Contested Paternity: Constructing Families in Modern France
Contested Paternity: Constructing Families in Modern France
Winner, 2009 J. Russell Major Prize, American Historical AssociationWinner, 2009 Frances Richardson Keller-Sierra Prize, Western Association of Women HistoriansWinner, 2008 Charles E. Smith Award, European History section of the Southern Historical Association
This groundbreaking study examines complex notions of paternity and fatherhood in modern France through the lens of contested paternity. Drawing from archival judicial records on paternity suits, paternity denials, deprivation of paternity, and adoption, from the end of the eighteenth century through the twentieth, Rachel G. Fuchs reveals how paternity was defined and how it functioned in the culture and experiences of individual men and women. She addresses the competing definitions of paternity and of families, how public policy toward paternity and the family shifted, and what individuals did to facilitate their personal and familial ideals and goals.

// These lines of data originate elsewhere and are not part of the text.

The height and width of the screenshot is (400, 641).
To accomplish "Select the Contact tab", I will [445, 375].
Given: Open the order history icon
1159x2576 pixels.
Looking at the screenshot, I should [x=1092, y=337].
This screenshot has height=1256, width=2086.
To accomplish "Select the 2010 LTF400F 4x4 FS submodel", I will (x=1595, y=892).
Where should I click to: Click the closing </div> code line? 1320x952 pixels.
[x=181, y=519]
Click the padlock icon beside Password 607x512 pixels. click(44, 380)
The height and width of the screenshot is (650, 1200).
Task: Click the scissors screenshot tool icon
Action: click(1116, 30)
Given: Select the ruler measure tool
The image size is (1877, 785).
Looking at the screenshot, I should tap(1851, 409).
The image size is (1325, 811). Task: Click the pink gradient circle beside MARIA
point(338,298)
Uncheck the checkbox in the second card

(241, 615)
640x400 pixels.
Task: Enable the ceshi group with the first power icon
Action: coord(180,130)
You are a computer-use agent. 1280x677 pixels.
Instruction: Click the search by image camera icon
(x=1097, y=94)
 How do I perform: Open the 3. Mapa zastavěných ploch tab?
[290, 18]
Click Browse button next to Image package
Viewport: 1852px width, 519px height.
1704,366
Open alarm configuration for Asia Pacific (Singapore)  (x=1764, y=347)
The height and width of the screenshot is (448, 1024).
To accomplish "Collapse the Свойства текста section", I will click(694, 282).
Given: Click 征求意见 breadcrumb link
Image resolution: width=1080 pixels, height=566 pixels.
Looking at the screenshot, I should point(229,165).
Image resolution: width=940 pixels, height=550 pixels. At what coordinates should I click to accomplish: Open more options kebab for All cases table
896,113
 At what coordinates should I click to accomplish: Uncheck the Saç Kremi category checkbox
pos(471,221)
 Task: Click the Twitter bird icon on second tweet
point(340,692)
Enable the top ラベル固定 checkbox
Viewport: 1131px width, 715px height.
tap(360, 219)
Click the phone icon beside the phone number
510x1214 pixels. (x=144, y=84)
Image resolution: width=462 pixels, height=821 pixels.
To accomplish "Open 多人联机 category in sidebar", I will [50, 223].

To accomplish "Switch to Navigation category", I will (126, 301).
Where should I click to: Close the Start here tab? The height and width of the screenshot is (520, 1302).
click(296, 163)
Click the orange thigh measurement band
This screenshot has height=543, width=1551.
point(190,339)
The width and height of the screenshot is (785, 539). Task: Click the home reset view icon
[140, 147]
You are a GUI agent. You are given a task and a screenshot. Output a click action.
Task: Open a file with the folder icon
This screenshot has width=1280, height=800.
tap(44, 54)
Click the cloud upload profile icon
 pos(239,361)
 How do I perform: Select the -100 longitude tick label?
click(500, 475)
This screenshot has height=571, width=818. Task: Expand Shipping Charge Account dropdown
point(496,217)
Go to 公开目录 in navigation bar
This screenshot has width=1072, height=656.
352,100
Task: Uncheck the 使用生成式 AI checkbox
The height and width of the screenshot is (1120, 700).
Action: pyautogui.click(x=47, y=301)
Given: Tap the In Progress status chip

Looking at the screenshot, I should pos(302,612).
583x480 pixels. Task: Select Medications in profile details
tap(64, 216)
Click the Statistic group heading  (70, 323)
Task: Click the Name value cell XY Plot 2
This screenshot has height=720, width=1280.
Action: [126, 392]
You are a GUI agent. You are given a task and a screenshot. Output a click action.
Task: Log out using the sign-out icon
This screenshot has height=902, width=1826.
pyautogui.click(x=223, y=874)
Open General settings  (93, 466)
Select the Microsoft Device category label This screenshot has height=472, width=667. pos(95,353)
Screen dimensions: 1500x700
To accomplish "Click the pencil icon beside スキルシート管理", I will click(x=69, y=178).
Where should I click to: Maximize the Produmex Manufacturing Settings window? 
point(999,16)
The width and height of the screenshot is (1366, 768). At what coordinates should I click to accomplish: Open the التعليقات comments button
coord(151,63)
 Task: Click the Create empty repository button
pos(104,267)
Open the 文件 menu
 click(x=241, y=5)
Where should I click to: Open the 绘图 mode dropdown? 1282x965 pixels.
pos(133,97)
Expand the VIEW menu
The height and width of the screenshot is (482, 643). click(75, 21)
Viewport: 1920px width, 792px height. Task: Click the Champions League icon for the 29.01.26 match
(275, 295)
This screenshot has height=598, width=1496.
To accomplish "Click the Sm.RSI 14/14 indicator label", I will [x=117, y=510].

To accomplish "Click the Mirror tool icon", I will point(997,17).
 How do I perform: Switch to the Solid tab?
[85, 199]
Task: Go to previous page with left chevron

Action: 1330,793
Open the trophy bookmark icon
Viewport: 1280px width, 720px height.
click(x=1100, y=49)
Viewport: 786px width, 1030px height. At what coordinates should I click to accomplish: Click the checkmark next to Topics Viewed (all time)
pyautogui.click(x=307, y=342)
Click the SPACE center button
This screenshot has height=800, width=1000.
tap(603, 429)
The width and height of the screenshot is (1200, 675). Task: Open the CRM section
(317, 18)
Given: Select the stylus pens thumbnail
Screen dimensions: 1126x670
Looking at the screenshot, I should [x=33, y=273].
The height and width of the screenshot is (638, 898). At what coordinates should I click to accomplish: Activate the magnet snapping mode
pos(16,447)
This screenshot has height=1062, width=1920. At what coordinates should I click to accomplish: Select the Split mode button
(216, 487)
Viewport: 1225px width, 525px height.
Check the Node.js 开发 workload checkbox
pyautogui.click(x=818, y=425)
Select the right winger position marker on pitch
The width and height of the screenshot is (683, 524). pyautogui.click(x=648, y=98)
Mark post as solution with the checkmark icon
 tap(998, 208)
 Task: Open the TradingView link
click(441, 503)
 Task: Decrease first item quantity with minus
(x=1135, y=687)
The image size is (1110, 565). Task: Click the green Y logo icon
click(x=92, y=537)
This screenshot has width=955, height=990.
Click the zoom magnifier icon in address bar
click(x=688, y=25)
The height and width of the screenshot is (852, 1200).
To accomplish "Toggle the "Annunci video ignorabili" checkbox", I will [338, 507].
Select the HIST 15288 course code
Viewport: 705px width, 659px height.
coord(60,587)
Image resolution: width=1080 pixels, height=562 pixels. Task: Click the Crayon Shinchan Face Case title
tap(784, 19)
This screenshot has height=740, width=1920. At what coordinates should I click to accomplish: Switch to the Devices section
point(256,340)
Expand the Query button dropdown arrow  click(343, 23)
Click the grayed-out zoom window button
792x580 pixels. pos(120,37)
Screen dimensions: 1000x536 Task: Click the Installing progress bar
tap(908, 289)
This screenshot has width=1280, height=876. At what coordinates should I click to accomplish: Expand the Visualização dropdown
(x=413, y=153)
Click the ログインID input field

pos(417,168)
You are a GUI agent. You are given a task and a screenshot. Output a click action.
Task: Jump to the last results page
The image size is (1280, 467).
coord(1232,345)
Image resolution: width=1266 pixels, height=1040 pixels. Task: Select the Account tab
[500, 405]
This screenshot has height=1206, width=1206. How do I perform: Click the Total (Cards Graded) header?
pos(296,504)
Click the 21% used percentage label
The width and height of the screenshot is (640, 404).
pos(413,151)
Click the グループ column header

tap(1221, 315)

Issues of paternity and the family have broad implications for an understanding of how private acts were governed by laws of the state. Focusing on paternity as a category of family history, Contested Paternity emphasizes the importance of fatherhood, the family, and the law within the greater context of changing attitudes toward parental responsibility.
Author: Rachel G. Fuchs
Publisher: Johns Hopkins University Press
Published: 07/21/2010
Pages: 368
Binding Type: Paperback
Weight: 1.24lbs
Size: 9.21h x 6.14w x 0.82d
ISBN: 9780801898334
About the Author
Rachel G. Fuchs is a professor of history at Arizona State University.